Dia menambahkan, apabila konsep ini terus dipakai tanpa keilmiahan yang jelas, maka bisa disalahgunakan. Khususnya, dalam menyerang tokoh atau pemimpin yang tidak mereka sukai.
Faisyal juga menilai bahwa salah satu variabel yang digunakan oleh OCCRP, yakni 'menjarah sumber daya alam', sangat bias. Menurutnya, jika variabel ini digunakan untuk menilai korupsi, maka banyak pemimpin negara industri yang juga dikategorikan serupa.
"Kenapa OCCRP tidak memasukkan presiden negara-negara Eropa dan Amerika yang sudah nyata merusak lingkungan?" kritik Faisyal.
Ia menekankan bahwa penggunaan indikator semacam ini dapat merugikan banyak pihak. Terutama, dilihat dari perspektif global yang lebih luas.
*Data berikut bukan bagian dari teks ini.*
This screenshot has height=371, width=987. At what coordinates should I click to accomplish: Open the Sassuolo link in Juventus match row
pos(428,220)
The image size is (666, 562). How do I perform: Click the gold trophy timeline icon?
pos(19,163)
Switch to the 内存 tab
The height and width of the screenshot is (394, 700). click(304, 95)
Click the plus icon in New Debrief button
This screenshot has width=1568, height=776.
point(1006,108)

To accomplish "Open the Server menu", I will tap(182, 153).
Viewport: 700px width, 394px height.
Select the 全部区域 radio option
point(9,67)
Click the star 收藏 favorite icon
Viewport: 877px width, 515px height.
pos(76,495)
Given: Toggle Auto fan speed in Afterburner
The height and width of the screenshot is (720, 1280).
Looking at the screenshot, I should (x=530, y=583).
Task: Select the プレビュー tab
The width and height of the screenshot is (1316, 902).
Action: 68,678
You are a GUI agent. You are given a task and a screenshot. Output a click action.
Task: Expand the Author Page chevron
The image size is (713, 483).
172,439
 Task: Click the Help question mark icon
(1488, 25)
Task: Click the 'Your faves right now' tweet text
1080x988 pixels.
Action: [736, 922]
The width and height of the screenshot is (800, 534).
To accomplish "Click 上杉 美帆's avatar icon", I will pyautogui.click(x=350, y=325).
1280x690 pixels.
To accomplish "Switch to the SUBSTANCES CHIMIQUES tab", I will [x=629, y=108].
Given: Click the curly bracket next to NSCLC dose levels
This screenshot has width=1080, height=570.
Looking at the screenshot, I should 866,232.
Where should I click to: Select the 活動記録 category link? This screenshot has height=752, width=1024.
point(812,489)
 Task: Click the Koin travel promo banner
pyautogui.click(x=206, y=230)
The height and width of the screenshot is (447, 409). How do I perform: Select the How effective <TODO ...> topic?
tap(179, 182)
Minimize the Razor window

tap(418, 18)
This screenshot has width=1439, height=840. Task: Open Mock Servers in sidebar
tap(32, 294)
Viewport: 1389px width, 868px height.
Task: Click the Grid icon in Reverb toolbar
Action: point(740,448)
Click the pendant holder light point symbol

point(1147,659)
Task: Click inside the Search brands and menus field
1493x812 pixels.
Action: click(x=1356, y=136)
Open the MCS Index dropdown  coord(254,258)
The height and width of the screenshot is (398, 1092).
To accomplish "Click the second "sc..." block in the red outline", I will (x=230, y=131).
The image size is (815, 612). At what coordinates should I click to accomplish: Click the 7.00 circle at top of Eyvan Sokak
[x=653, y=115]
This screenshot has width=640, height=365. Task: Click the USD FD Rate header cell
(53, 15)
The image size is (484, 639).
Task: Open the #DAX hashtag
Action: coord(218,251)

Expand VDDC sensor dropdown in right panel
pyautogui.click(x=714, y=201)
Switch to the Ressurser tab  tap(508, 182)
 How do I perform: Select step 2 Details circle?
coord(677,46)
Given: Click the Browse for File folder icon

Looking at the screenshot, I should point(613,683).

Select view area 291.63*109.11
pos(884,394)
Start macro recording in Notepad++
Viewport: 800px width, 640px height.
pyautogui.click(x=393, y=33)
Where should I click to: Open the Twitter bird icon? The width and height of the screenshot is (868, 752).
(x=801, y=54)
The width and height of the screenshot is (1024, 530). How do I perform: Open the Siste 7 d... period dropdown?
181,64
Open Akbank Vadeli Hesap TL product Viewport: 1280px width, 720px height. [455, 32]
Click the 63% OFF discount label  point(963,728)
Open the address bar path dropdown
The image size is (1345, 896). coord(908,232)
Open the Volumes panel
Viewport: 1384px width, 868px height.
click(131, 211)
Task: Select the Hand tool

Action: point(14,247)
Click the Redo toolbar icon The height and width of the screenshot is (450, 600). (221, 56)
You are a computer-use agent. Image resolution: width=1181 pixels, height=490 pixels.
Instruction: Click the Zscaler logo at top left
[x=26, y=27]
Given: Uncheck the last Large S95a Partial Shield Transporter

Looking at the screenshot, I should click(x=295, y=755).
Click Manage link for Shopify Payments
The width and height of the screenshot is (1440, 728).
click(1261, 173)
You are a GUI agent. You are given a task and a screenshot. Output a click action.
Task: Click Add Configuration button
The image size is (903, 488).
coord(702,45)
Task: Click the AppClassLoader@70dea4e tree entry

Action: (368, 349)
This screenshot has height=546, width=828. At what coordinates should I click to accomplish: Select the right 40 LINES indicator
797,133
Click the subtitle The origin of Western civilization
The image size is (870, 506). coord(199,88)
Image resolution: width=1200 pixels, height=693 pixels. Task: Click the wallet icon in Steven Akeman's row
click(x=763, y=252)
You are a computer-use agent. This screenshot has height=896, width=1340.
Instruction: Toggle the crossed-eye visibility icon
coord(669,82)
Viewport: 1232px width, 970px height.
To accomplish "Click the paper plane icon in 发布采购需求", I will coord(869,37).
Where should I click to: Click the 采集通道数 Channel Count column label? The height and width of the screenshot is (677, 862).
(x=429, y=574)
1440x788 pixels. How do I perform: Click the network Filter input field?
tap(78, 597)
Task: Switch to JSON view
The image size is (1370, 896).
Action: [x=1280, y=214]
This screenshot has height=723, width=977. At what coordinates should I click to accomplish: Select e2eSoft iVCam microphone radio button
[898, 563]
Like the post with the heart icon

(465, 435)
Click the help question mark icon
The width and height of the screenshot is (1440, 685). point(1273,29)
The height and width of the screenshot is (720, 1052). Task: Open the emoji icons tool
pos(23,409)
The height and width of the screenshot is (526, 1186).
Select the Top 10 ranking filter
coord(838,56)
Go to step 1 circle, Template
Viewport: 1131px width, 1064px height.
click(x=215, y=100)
Selain itu, Faisyal mengkritik banyak pihak yang mengabaikan pelanggaran hak asasi manusia yang lebih besar yang terjadi di negara-negara lain. Khususnya, yang melibatkan negara-negara besar seperti Amerika Serikat.
"Presiden yang paling banyak melanggar hak asasi manusia itu bukan Jokowi. Kasus perang di kawasan Timur Tengah, seperti perang Irak, misalnya. Semua dunia tahu siapa yang jadi dalangnya," katanya.
Menurutnya, dalam konteks ini, Amerika Serikat telah menjadi aktor utama dalam hilangnya hak-hak rakyat Irak selama perang, namun tidak ada yang menyebut pemimpin negara tersebut sebagai pemimpin terkorup.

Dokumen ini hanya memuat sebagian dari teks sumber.